15 Eylül 2012 Cumartesi

bu şehirde bütün kayıplar birbirini bulmuş



2000li yıllarla bir kaosa dönen dizi sektörümüz önce ay yapımın getirdiği senaryo şablonu anlayışı ile biraz toparlanmış şimdi de yavaş yavaş alternatif senaryoları televizyona getirmeye başlamıştır. geçen sezon suskunlar ve uçurum ile başlayan bu akım bu sezonda kayıp şehir, şubat ve krem (bu dizinin adını duyunca arkanıza bakmadan kaçın, çok bet) gibi yapımlarla karşımıza çıkıyor.

bu postta kayıp şehir'i pilot bölümü ile inceleyeceğiz. 2012-2013 sezonu ile ilgili genel yazımda bu dizinin iyi olacağını söylemiştim. gerçekten iyi olmuş. klişeleşmemiş karakterleri ile aynı şeyleri izlediği hissi uyandırmıyor insanda.
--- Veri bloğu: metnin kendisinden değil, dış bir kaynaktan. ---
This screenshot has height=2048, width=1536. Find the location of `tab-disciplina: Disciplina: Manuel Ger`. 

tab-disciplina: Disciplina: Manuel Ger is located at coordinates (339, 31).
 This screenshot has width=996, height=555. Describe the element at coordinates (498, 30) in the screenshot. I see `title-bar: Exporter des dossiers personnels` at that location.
gökçe bahadırın antitezi bir karakteri yok ve bu bir eksiklik demiştim dizi başlamadan. ancak izleyince insan görüyor ki zaten öyle bir duruma gerekte yok. gökçe bahadır, aysel rolü ile doldurmuş zaten ortamı. lokomotif karakter rollerinden sonra tanrısal bir karakteri canlandırıyor. tavrı, küfrü, saçı ne kadar yakışmış anlatamam.
göçmen aileye gelirsek: bazı klişeler dışında-bilezik sahnesi, çalıştığı yerden yemek çalma- bütün fertler gayet ısınılan tipler. anne çok başarılı, dedeyi daha anlamadım ama umarım geri kafalı biri değildir. dedenin aysel ile iyi anlaşması daha iyi olur. büyük abi fena değil daha anlamadık onu. futbolcu çocuk efsanevi, baya tutacak o belli. şu kuru temizlemecide çalışan dublajlı eleman daha hikayeye giremedi, onunla ilgili pek bir şey belirmedi kafamda. en küçük tatlı, onun bir büyük boyu kesin apaçi olacak- ya bayıldım mahallede apaçilerin olmasına, çok iyi gözlem-, kız ise artık alıştığımız fakir ailelerin zengin olma heveslisi kızlarının etkisinden kurtulmuş bir karakter.
uğur polat zaten böyle yarı popülist yarı elitist dizilerin kadrolu elemanı. o hep vardır böyle dizilerde.
kuru temizlemecide ise çok çingen çamur bir kız ile safoş bir kız var. birde vamp bir patron? kızları anladım da o kadın neden vamp anlamadım.
senaryo tıkanıklığına gidebilecek noktalar var ancak ben böyle bir şey yaşanacağını sanmıyorum. klasik çizgide gidecek bir dizi değil bu. bölüm öyküleri elbet hazırdır.

cuma günü benim oyum kayıp şehirden yana. dila hanım kahvaltıda portakal suyu için ağaları ile aşırı yapay, şubat biraz garip sanırım son gibi etkiler bırakacak, adını feriha koydum-emirin yolu ise gider iyi bir öykü çizmişler ama kayıp şehir cumanın favorisi.
kayıp şehir iyi başladı. umarım dahada iyi olur.